Exercise prompt
In the copy, keep every record exact and leave out all images.

Material for this exercise
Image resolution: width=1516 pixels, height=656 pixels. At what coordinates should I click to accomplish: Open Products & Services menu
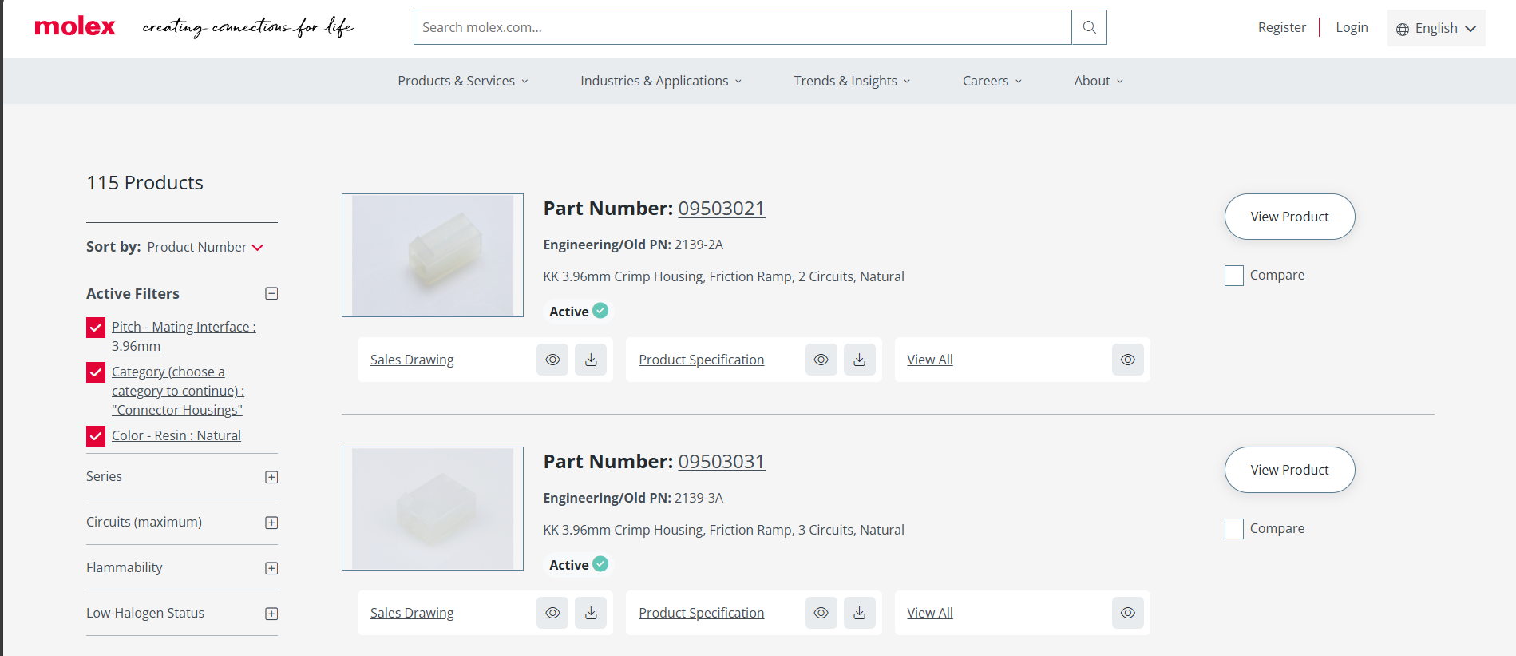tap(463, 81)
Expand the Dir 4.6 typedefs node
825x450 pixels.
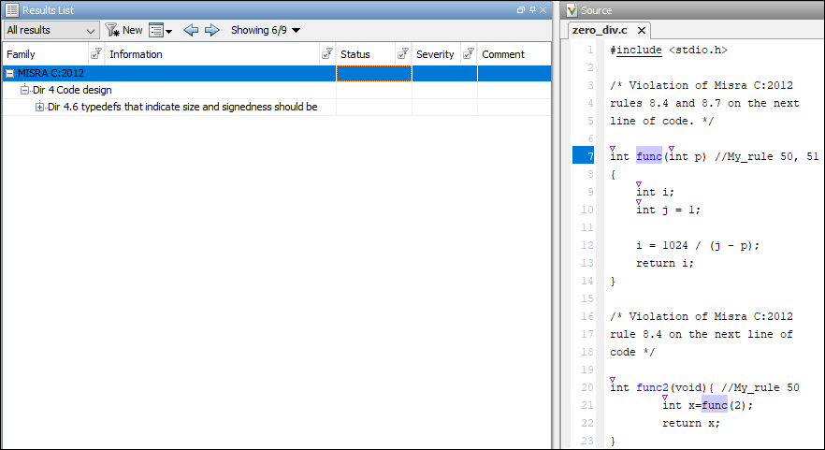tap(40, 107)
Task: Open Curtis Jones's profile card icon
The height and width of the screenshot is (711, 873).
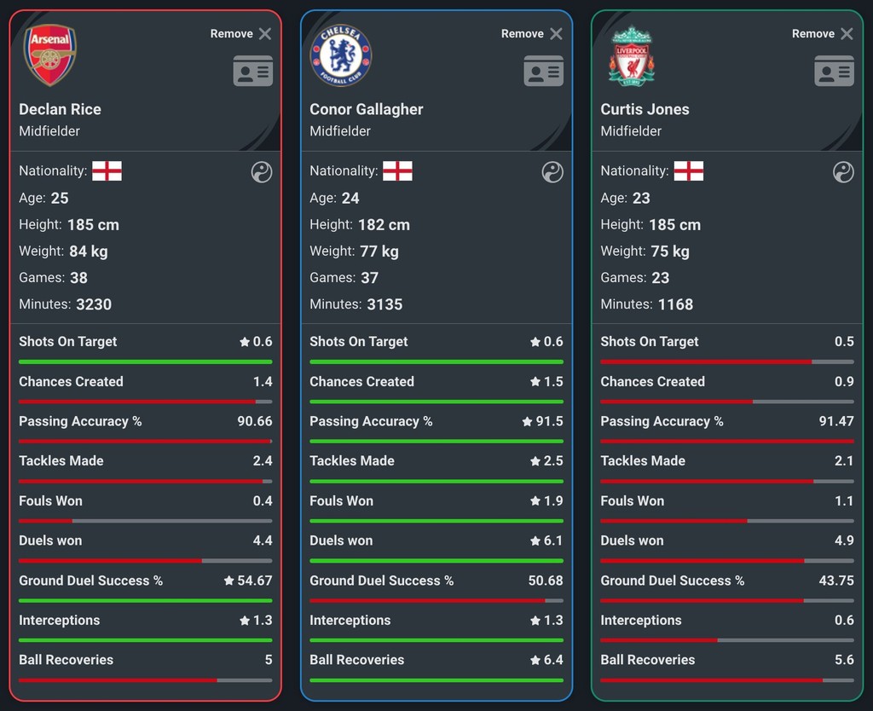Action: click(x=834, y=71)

Exercise output
Image resolution: width=1516 pixels, height=656 pixels. At what coordinates should I click to accomplish: Open Products & Services menu
tap(463, 81)
Expand the Dir 4.6 typedefs node
825x450 pixels.
tap(40, 107)
Task: Open Curtis Jones's profile card icon
The height and width of the screenshot is (711, 873).
Action: click(x=834, y=71)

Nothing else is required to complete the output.